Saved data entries
------------------------------------------------------------

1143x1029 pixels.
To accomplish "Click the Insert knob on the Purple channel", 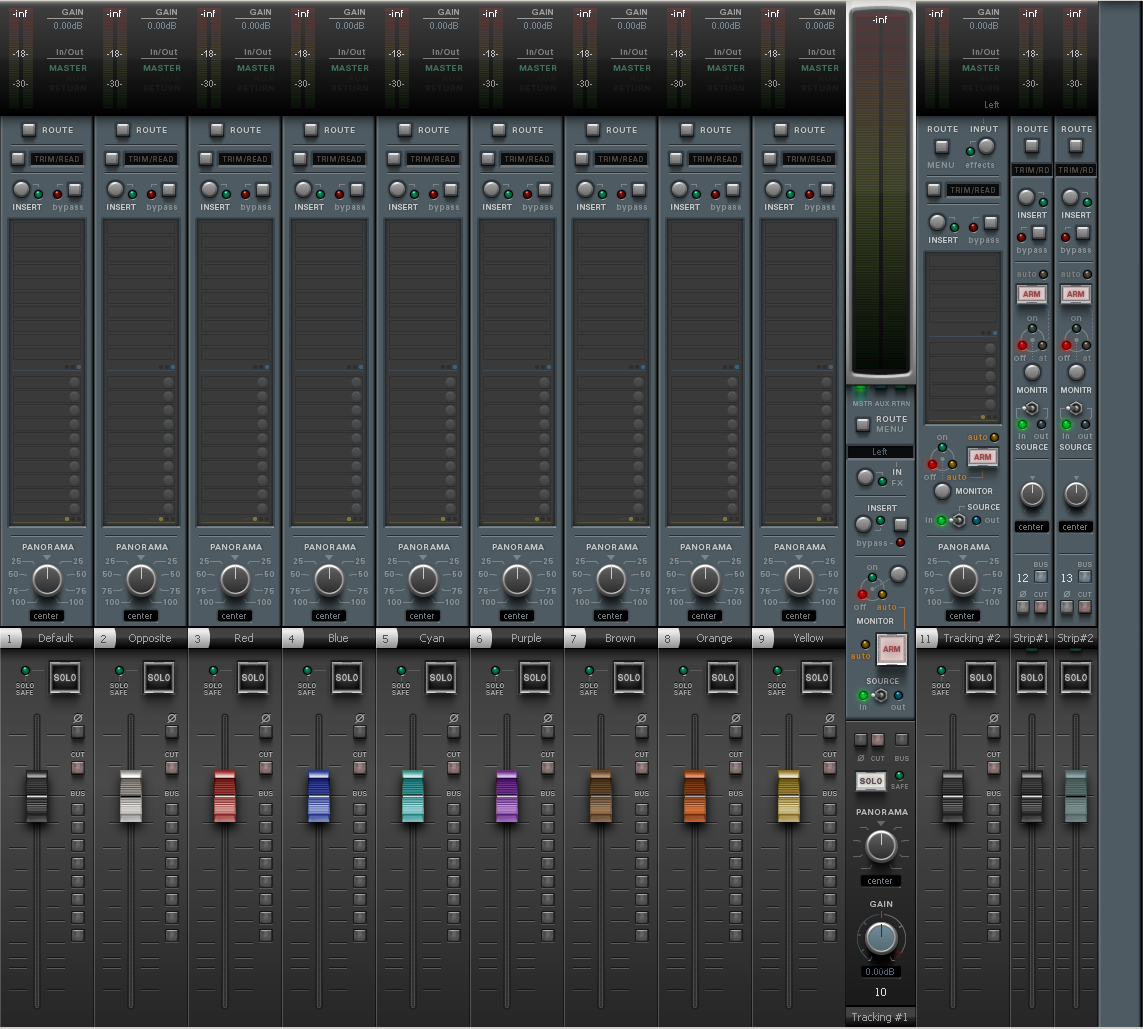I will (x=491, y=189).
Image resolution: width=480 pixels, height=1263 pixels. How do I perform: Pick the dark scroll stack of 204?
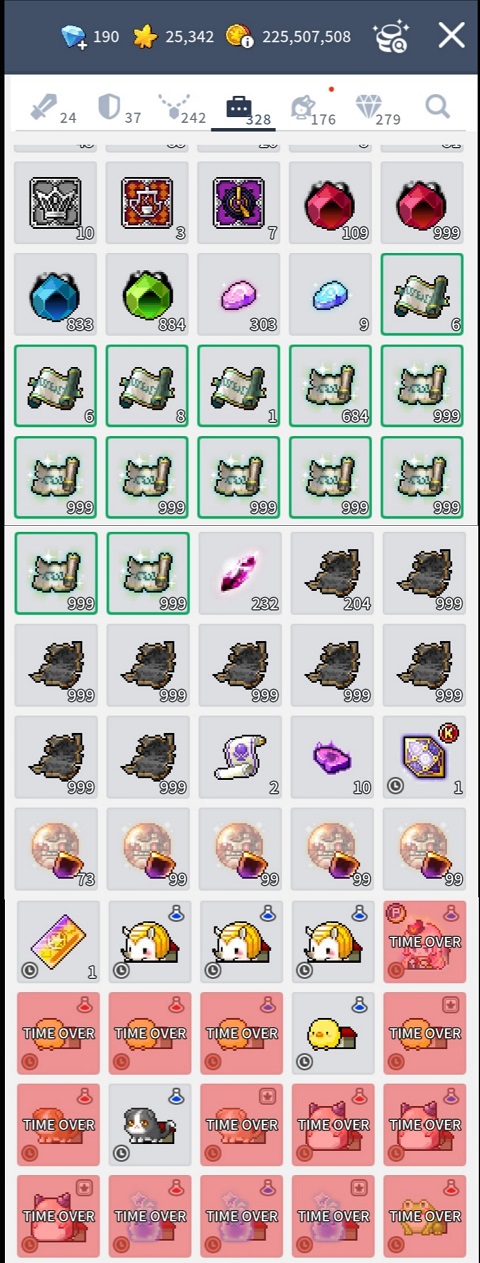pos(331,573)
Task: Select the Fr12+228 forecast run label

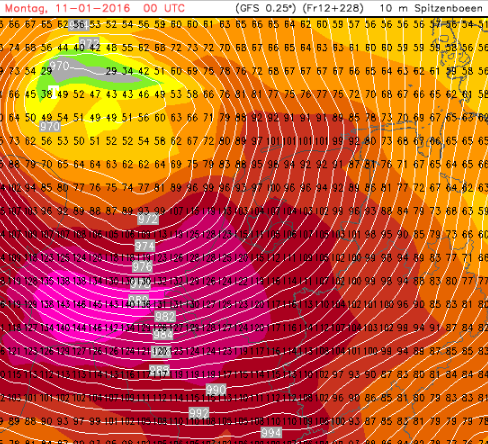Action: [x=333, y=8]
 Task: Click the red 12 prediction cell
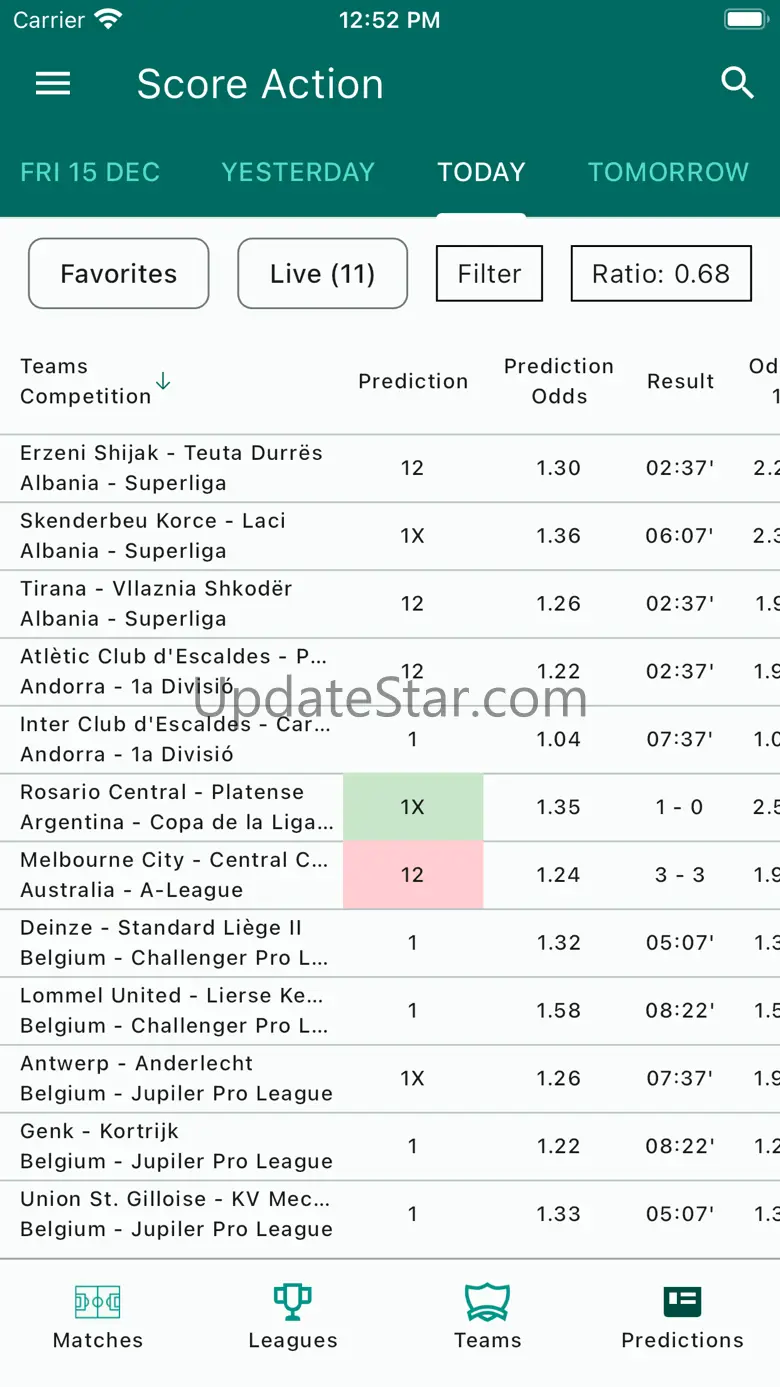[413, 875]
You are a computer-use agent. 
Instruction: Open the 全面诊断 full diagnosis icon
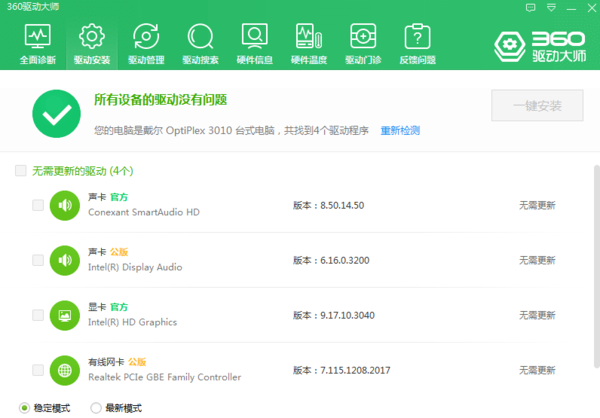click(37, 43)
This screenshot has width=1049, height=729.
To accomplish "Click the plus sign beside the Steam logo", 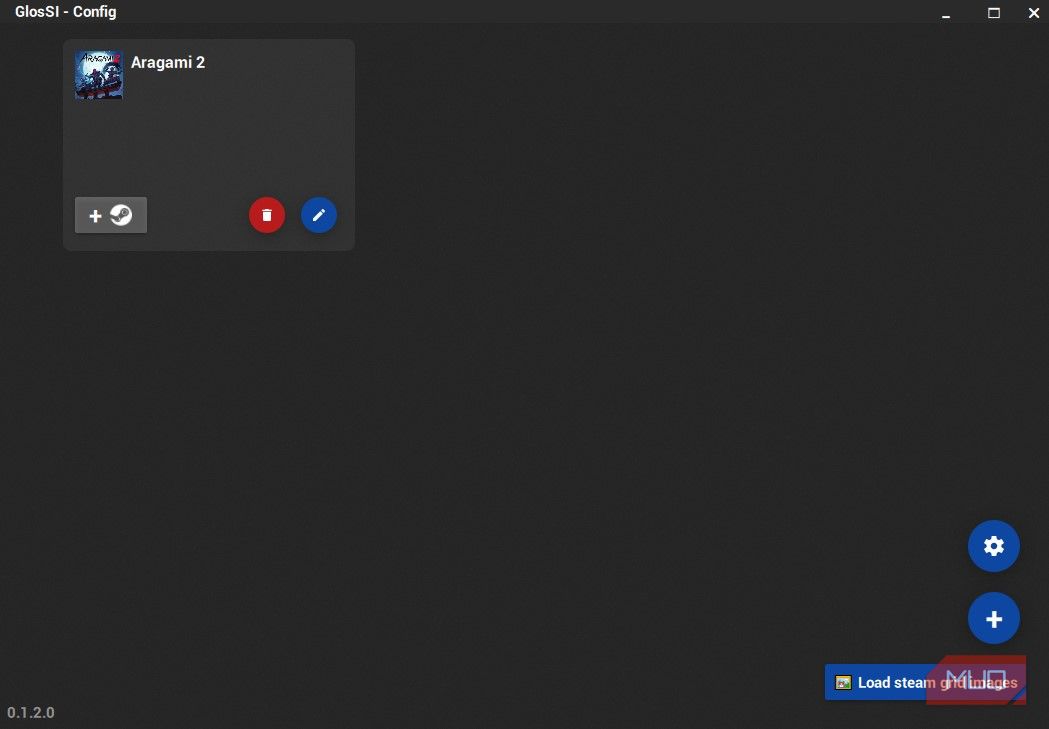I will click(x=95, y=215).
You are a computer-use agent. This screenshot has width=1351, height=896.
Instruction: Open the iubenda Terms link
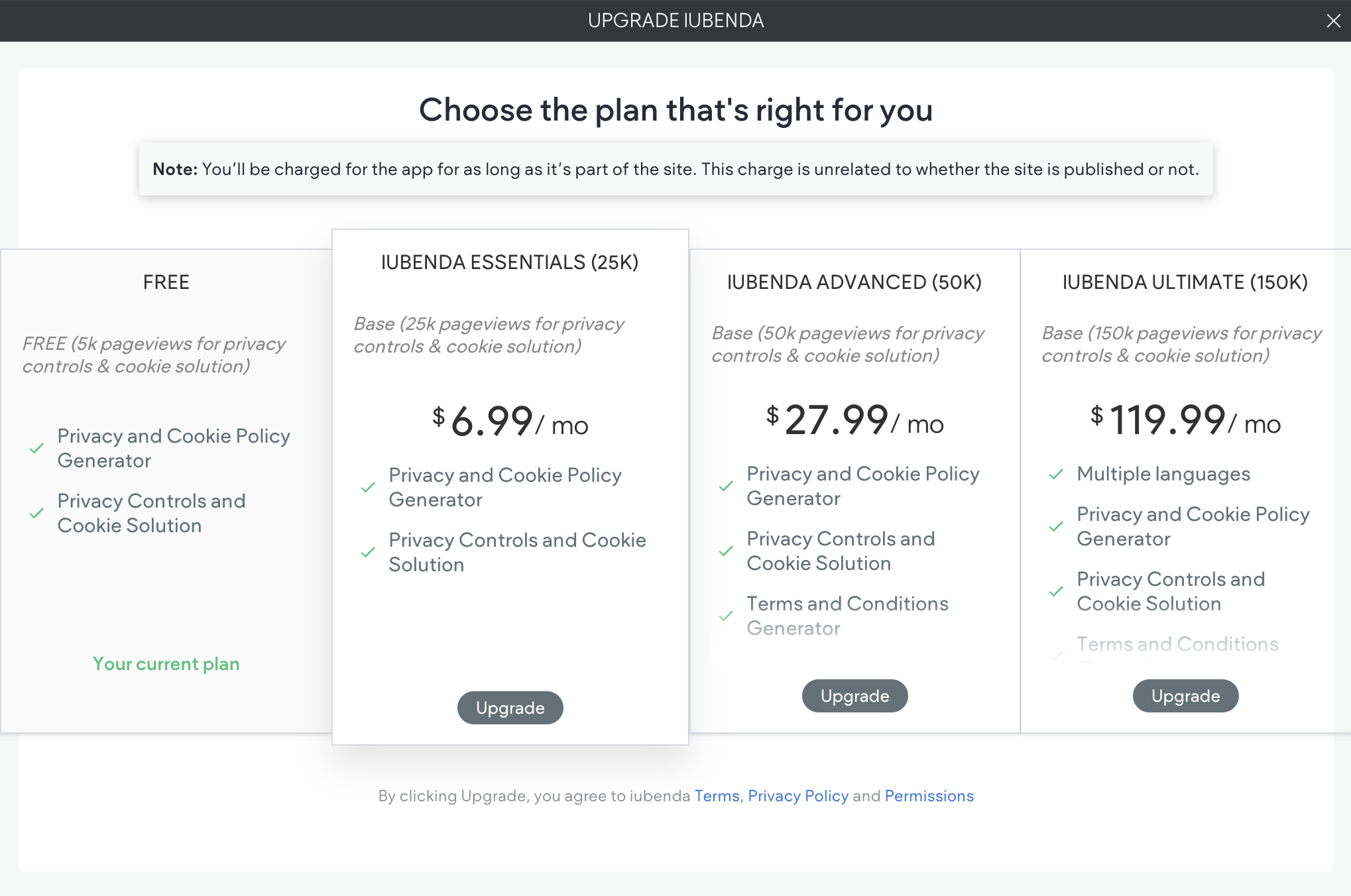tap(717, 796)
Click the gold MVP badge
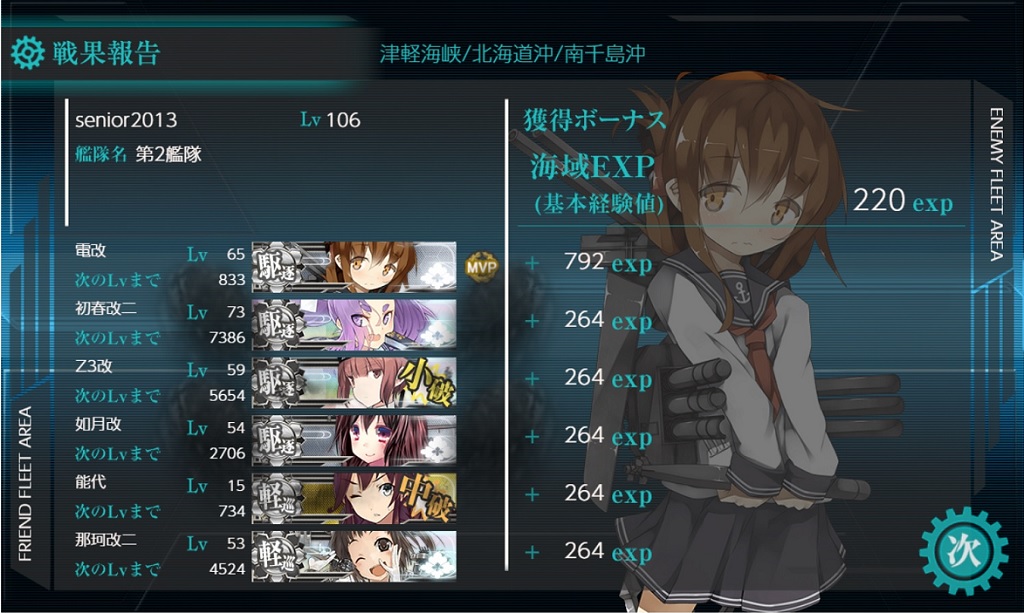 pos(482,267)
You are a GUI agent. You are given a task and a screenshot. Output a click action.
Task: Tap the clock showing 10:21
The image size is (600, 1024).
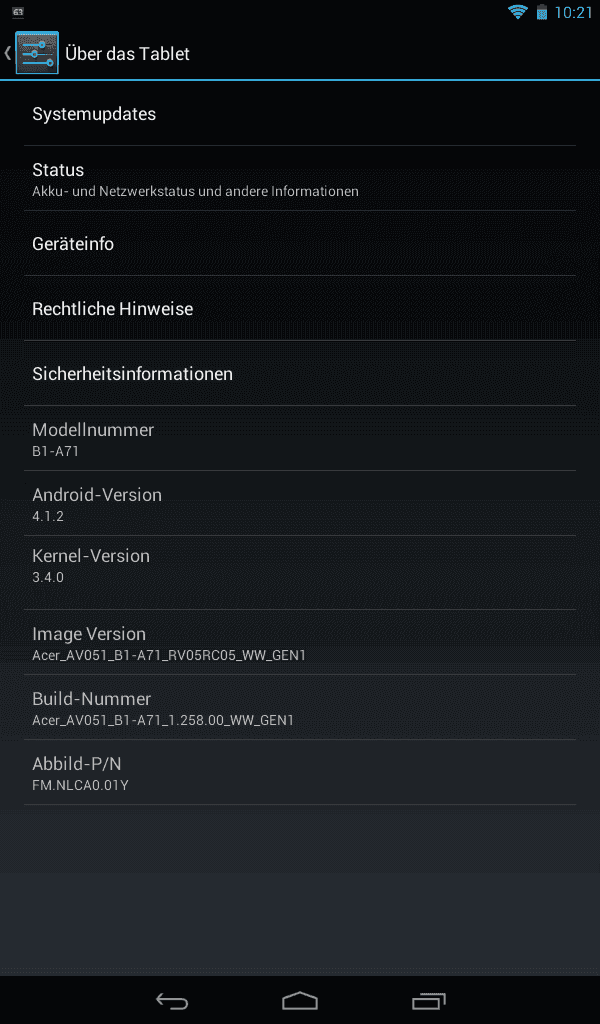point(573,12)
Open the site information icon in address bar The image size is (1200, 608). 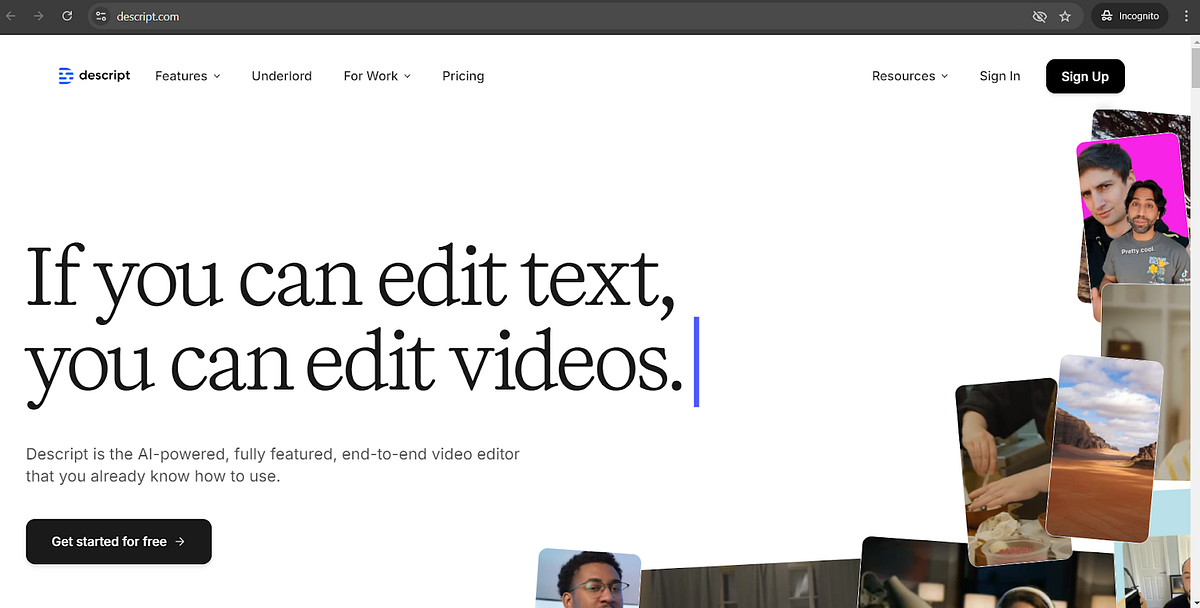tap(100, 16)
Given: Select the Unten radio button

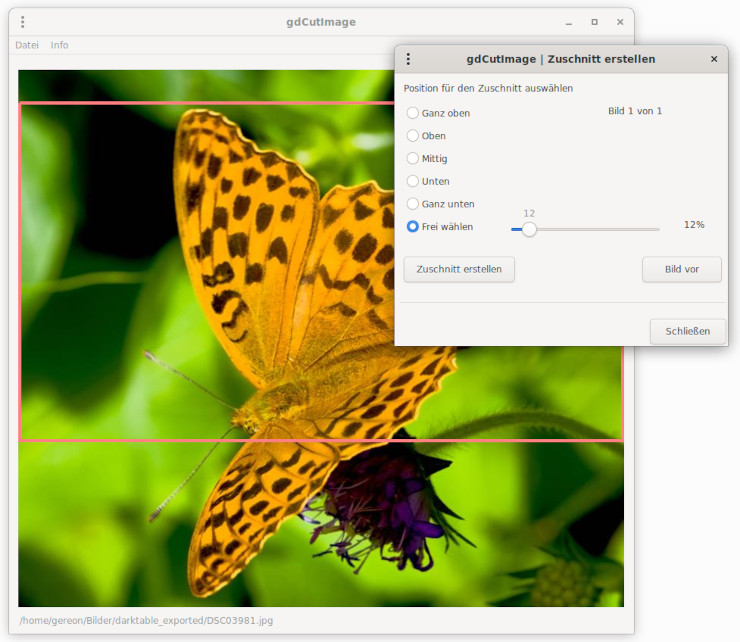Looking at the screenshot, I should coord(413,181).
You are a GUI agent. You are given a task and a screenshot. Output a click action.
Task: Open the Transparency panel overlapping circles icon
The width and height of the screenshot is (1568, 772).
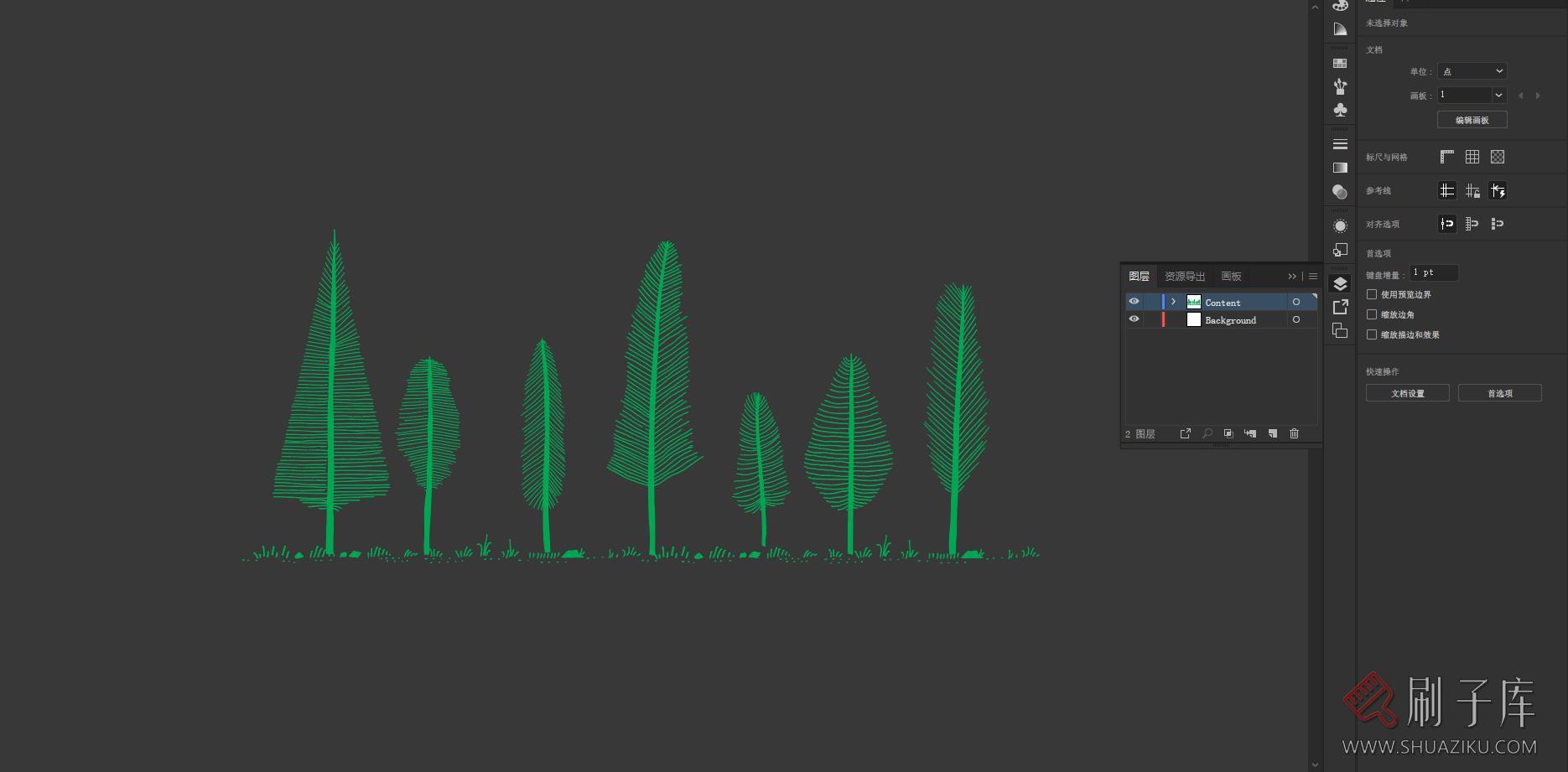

------------------------------------------------------------

Take every line above where "computer" appears and copy it.

You are a computer-use agent. 
You are a computer-use agent. This screenshot has width=1351, height=896.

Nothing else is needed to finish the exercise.